[Crônicas de domingo] Arrume suas malas





“Se me perguntarem como estou, eis a resposta: 
Estou indo. Sem muita bagagem. 
Pesos desnecessários causam sempre dores desnecessárias. 
Esvaziei a mala, olhei no fundo dela, limpei, e estou indo… 
preenchê-la com coisas novas. 
Sensações novas, situações novas, pessoas novas. Tudo novo.”
(Caio Fernando Abreu)


Ao longo dos anos vamos colecionando itens à nossa “mala”. Pedras, perdas, lembranças, sorrisos... E a certo momento fica impossível seguir com ela.

“Mas tenho que arrumar mala, 
Tenho por força que arrumar a mala, 
A mala. 
Não posso levar as camisas na hipótese e a mala na razão. 
Sim, toda a vida tenho tido que arrumar a mala [...] 
Tenho que arrumar a mala de ser. 
Tenho que existir a arrumar malas [...] 
Sei só que tenho que arrumar a mala, 
Vou definitivamente arrumar a mala. 
Arre, hei de arrumá-la e fechá-la; 
Hei de existir independentemente dela.” 
(Fernando Pessoa)

E que mala é essa? Porque Fernando Pessoa insistia que existia uma mala a ser arrumada? Por que apontava ser essa mala o seu existir? 

Fernando Pessoa denomina a vida como a nossa mala a ser arrumada. Ele fala com tanta constância e veemência PORQUE ESSA MALA SOMOS NÓS! Que precisamos continuamente nos “ajustarmos”; organizar tudo, colocar tudo em seu devido lugar.

Tirar o que não nos serve mais, nos livrar do que é pesado demais para carregarmos... Algumas vezes, devemos arrumá-la, fechá-la e existir independente dela, (Como também orienta Pessoa) pois somos muito além daquilo que levamos durante nossa caminhada aqui na terra. 

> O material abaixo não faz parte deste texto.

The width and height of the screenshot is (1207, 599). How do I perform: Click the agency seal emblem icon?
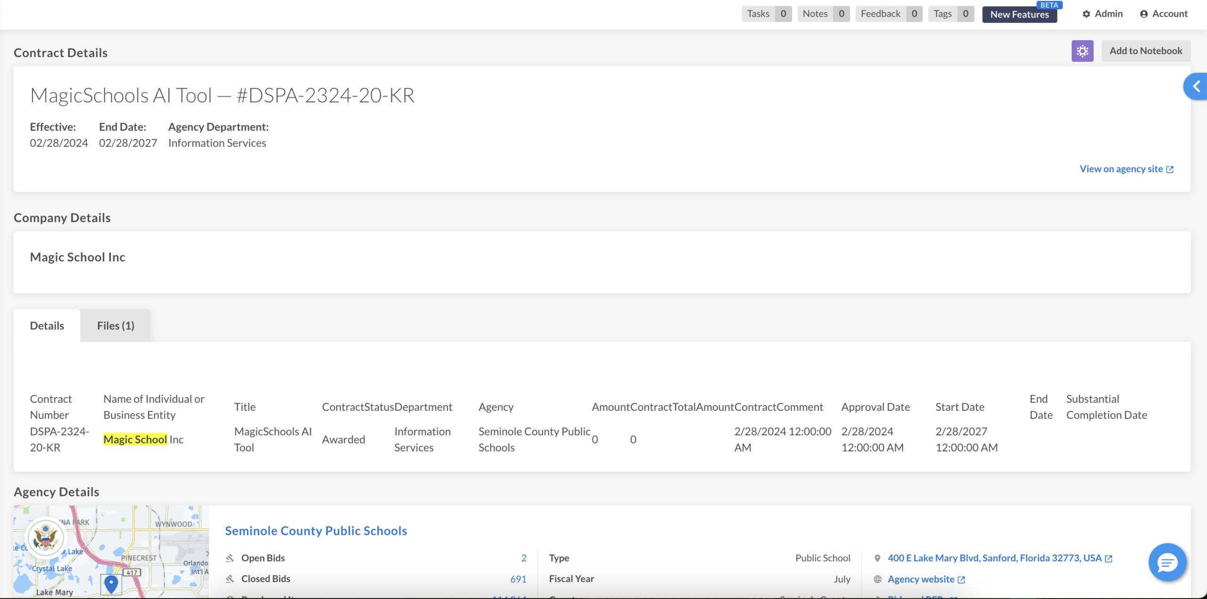pos(46,538)
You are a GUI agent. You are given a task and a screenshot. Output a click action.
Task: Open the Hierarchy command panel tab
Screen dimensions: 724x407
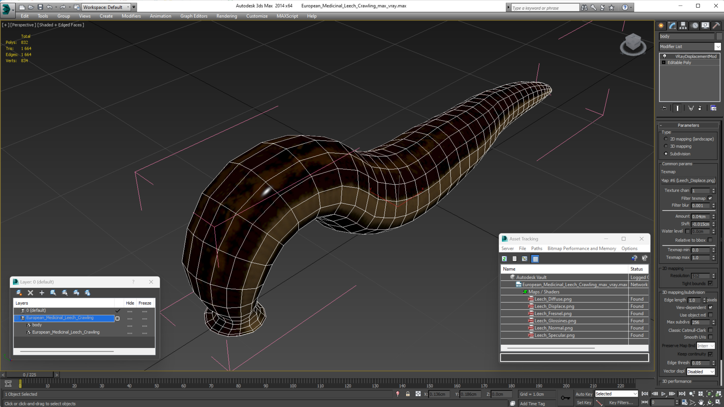[683, 26]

Sim! Eis uma oportunidade de comprar uma mala nova e recomeçar. Guardar novas lembranças, colecionar novos amigos, novas aventuras...

Arrastamos essas malas por toda uma vida sem nem se quer sabermos o porque. O pai carregou... A mãe carregou... Os irmãos carregaram... Mas nunca é tarde para arrumá-las e fechá-las de vez.

Nada precisa ser eterno nenhum peso tem que ser demasiadamente suportável. Então, deixemos para atrás alguns fardos e prossigamos.
Lembre-se: “A opção de escolher o que a gente carrega na vida é sempre nossa”.